*EXERCISE*.
Could you copy exactly the lines from the one containing "Given: Click the Toolbox crossed tools icon" through the last line of the records below, and nothing else?

Collected data entries:
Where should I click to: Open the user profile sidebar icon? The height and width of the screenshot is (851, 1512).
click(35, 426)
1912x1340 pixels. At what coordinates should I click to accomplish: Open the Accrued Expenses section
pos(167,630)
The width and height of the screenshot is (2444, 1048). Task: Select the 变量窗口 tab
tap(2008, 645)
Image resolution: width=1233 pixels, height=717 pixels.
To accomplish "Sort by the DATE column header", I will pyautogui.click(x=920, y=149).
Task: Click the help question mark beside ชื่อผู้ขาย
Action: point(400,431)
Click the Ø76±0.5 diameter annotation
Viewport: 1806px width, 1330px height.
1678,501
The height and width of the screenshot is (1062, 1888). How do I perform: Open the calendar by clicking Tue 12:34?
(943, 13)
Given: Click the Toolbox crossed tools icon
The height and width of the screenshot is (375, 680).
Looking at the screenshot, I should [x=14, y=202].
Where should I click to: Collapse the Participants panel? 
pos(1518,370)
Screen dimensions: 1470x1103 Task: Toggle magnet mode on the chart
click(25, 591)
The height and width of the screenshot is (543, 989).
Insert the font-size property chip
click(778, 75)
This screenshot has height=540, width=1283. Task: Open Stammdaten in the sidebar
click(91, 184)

*RESPONSE AREA*.
Given: Click the Toolbox crossed tools icon
The height and width of the screenshot is (375, 680).
Looking at the screenshot, I should [x=14, y=202].
Where should I click to: Collapse the Participants panel? 
pos(1518,370)
Screen dimensions: 1470x1103 Task: Toggle magnet mode on the chart
click(25, 591)
The height and width of the screenshot is (543, 989).
Insert the font-size property chip
click(778, 75)
This screenshot has height=540, width=1283. Task: Open Stammdaten in the sidebar
click(91, 184)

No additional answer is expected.